Scientific belief is not an absolute position, but is always subject to review, revision and, when justified by evidence or logical deduction, abandonment. No scientific belief is sacred and unchallengeable, save perhaps the belief that no scientific belief is sacred and unchallengeable.

1. Strong scientific belief
I believe that, when I drop a stone it will fall towards earth. This belief is based on a life-time of experience, the knowledge that Earth has gravity and that gravity will cause it to happen, based in turn on the acceptance of the body of scientific opinion that gravity will cause a small object to fall towards a large one (though this latter explains how gravity works and so only explains what I can observe for myself).

My belief that a stone will always fall under gravity is strong because it is evidence-based and can be repeatedly tested in experiments. However, it allows for the possibility that one day a stone may fail to fall and so overthrow the entire theory of gravity, necessitating a complete revision of some basic scientific principles. And, of course, in the special circumstances which might prevail at some future state of the Universe, there may be no gravity so a stone would not then fall to Earth, although in such circumstances there would be no Earth, no stone and no-one to drop it.

2. Weak scientific belief.
I believe that Manchester United could win the Premier League next season. This belief is derived from the fact that there IS a Premier League in which Football teams compete and that Manchester United is a team in that league. These are factual observations which can be independently verified. I also believe that Manchester United have a team capable of winning the Premier League. This is based on the evidence of past results.

However, this belief in a possible outcome is NOT a strong belief because I also have a belief in several possible, mutually exclusive, alternative outcomes. I also believe that any other team in the Premiership could win the title. Given sufficient time and information, the probability of any one of them doing so could be ranked in order of probability, though maybe never accurately since some of the required information is itself subject to probability and uncertainty. However, it MAY be possible to reach a broad measure of confidence in the approximate final position of most teams, so my belief that Manchester United could win the title can be given an approximate measure of confidence.

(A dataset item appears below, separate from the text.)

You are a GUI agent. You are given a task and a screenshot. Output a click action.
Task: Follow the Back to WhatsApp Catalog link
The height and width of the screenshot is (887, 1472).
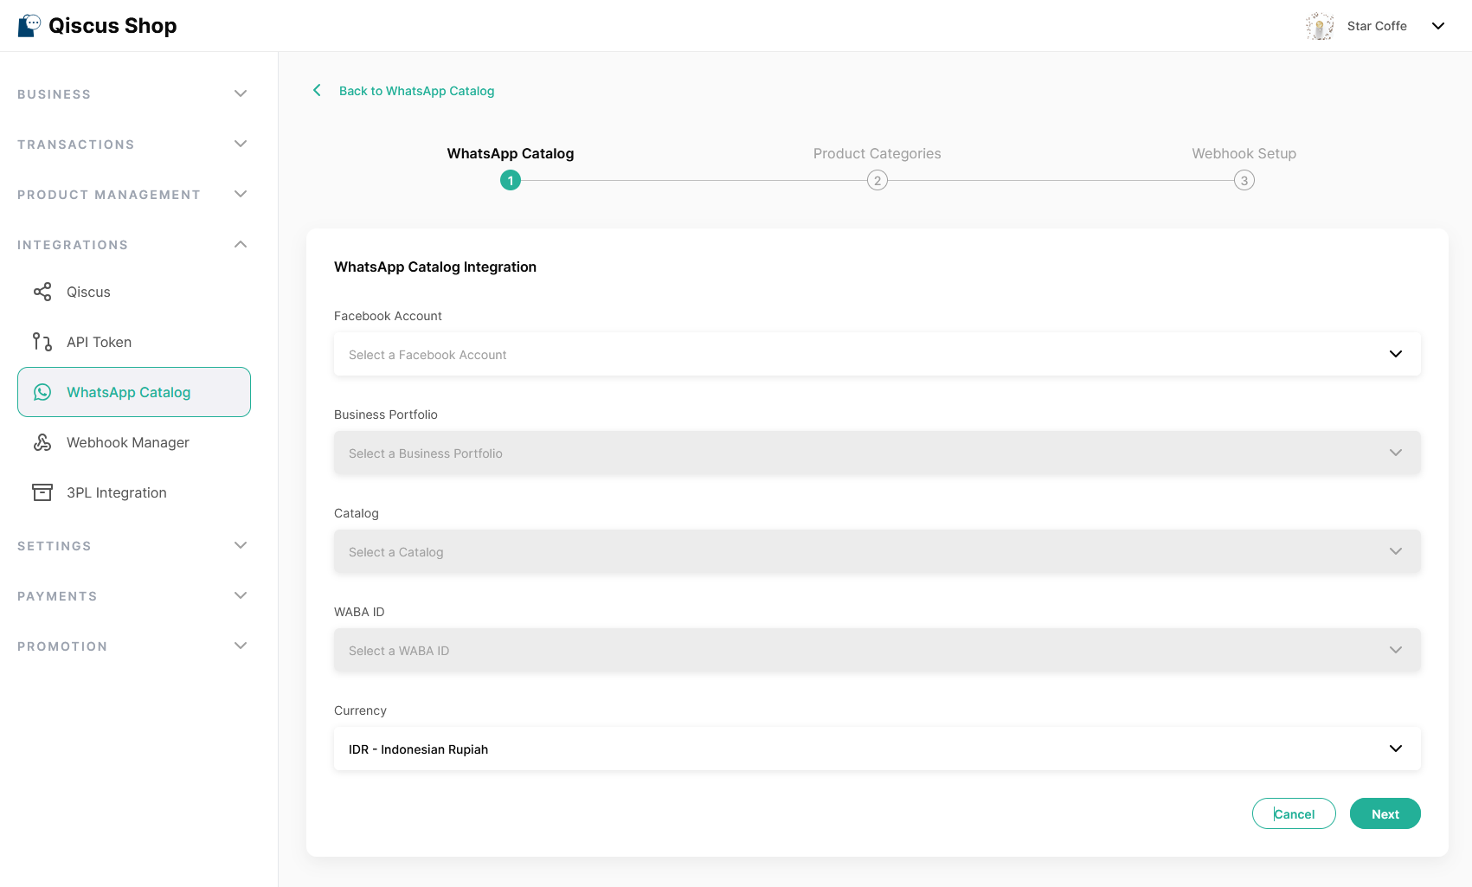coord(416,91)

Note: this latter belief differs from my belief in gravity only in the degree of confidence. Both are observation-based and can be scientifically verified, yet both are subject to probability and both allow for the possibility of being wrong. The probability of a stone not falling under gravity is very low (almost, but not quite, zero); the probability of Manchester United winning the Premiership may be less than 50%, however, my belief is only in the POSSIBILITY of it happening, not in the certainty of it, so I have complete confidence that it is possible, though it may not be probable.

3. Religious belief
Religious belief never allows for the possibility of being wrong. Faith is certainty, based on unchallengeable ‘truths’ which must be accepted a priori. No observations or experimental testing is required. Indeed, the act of doing so is an act of doubt which is contrary to faith and tantamount to heresy. Given the choice between faith-based ‘knowledge’ and evidence which refutes that knowledge, the true believer will choose faith and dismiss the contrary evidence.

4. The difference
So what is the fundamental difference between scientific belief and religious belief?

With scientific belief, the observer adopts a position subservient to the factual, observable, or logically deducible evidence and bases their belief, and their confidence in that belief in that evidence. The believer is subservient to, and is humbled by, the evidence.

A consequence of this subservience is that there can be no belief in its absence. Evidence drives belief, so, with no evidential drivers there can be no belief. This is where atheist arrive at their belief that there are no gods. There is no evidence for them so no belief that they exist. To believe they do so would be the equivalent of believing in a force which moves a stone horizontally when dropped. To believe in the absence of evidence is to adopt the religious position.

With religious belief, the ‘observer’ adopts a superior position and holds the view that something MUST be true simply because they believe it. The ‘knowledge’ they derive from their faith needs no evidential or logical support. Indeed, observational evidence is immaterial and irrelevant. The observer is superior to the evidence and can determine ‘truth’ by belief alone. In effect, religious belief is the assumption that the Universe is subservient to the will of the believer and facts only exist if permitted so to do.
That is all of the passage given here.